Long before he found peace, only a month following his father’s death, after waking past midnight, he went downstairs to get a snack. He wasn’t hungry, but he couldn’t just lie in bed and think.
A lamp already lit the downstairs hallway. His mom sat at the table in the kitchen, which was brightened only by the spill from the hall lamp. Her back to him, she gazed at the night beyond the window.
Beside her chair sat Sneakers, his head in her lap. With her right hand, she tenderly, ceaselessly stroked the dog’s head.
His mom didn’t know Grady stood in the doorway. The dog surely knew, but he would not turn from the woman’s consoling hand.
Grady could think of nothing to say.
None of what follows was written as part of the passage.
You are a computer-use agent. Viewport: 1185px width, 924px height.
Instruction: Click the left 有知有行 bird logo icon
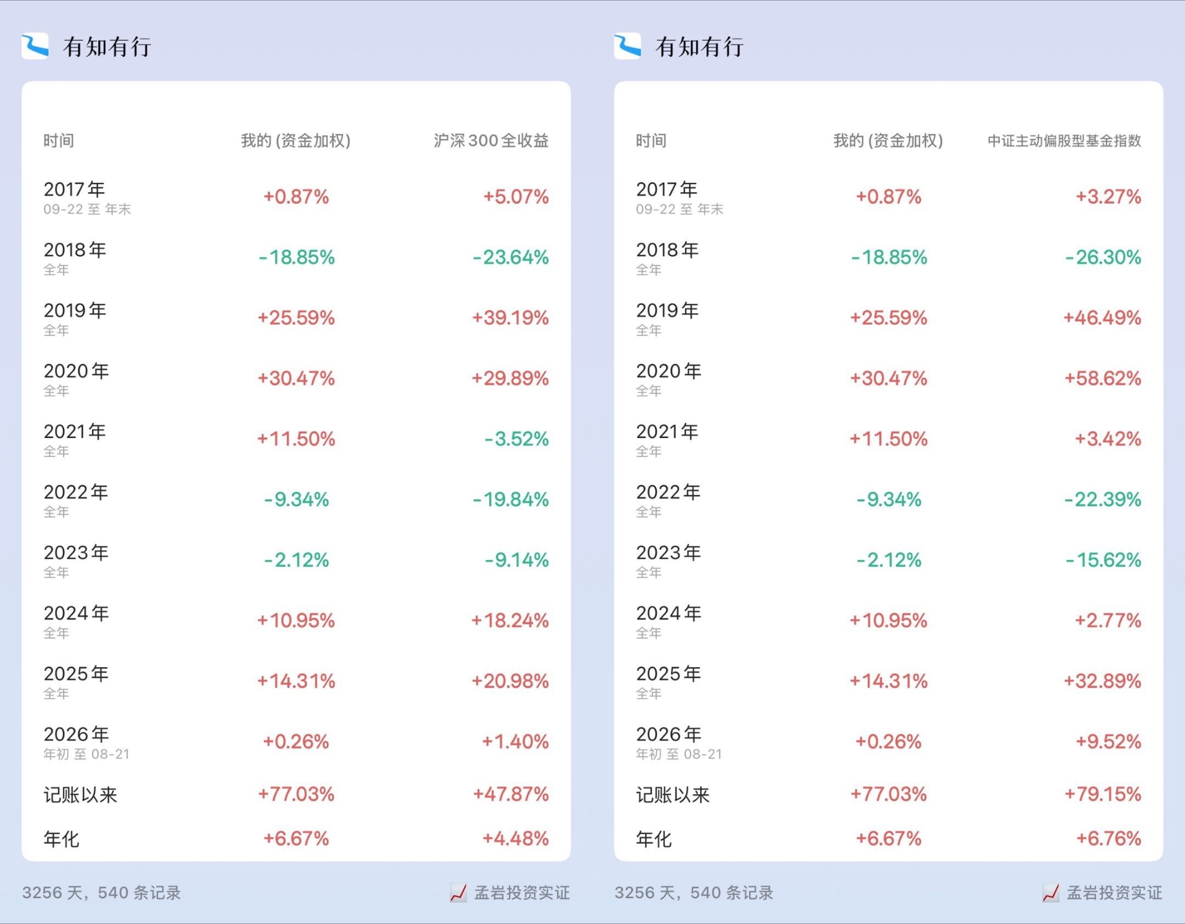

As quietly as if he were the ghost of a boy, he retreated from the kitchen, returned to bed.
A few nights later, waking at one in the morning, he silently went downstairs and found her as before, with the dog.
He stood for a while in the doorway, unannounced. It felt right that he should be with her yet at this distance, watching over her as she stared through the window at the night.
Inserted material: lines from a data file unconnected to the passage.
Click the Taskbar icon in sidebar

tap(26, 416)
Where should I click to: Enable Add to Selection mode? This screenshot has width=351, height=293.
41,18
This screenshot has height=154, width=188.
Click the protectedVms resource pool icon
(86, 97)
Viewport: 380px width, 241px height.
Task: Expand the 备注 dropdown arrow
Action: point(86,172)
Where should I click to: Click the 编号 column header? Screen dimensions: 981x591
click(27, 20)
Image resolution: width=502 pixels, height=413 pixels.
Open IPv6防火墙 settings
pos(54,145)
During the next month, he joined her a few more times, as silent and unnoticed as a guardian spirit. When he returned to his bed, he always wondered when his mother slept. Perhaps she didn’t.
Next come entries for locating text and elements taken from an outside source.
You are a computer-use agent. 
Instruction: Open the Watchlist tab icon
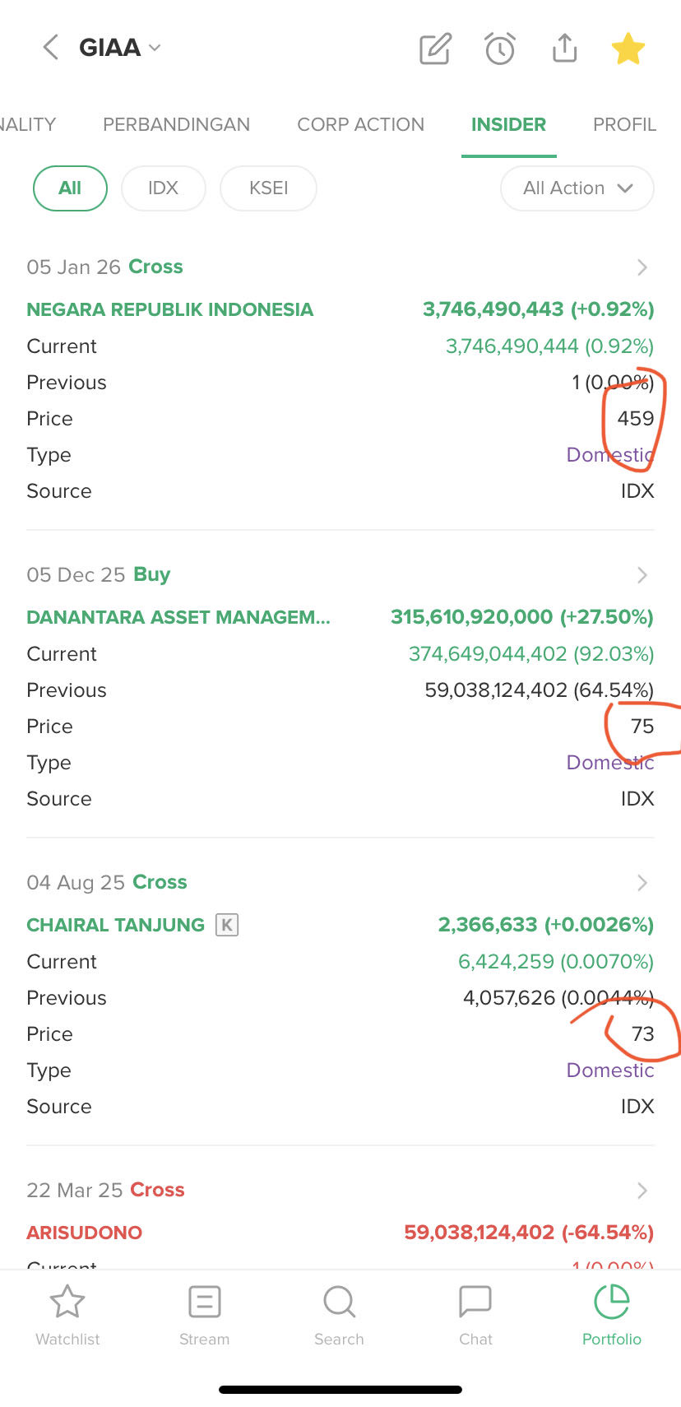pos(67,1303)
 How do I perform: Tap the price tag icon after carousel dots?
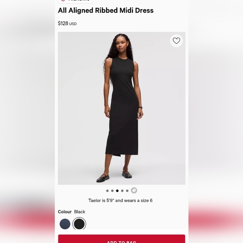pyautogui.click(x=134, y=191)
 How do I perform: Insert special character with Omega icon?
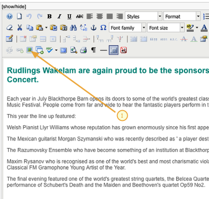click(103, 28)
One night he went downstairs and found the hall lamp off. His mother wasn’t in the kitchen, nor was Sneakers.
Grady assumed that she had changed her routine. He, too, was sleeping better than in the weeks immediately after his dad’s death.
A year passed before he again discovered her and Sneakers at the kitchen table, in the dark. She had never entirely stopped coming here in the emptiest hours. Perhaps she came more nights than not.
This time he said, “Mom,” and went to her side. He touched her shoulder. She reached up and took his hand in hers. After a moment, he said, “Do you think … he’ll come to visit?”
She had the softest voice: “What? A ghost? No, sweetheart. This is my past and future window. When I want my past, I see your father working out there in the vegetable garden.”
They grew tomatoes, carrots, cucumbers, radishes, and more, for their own use.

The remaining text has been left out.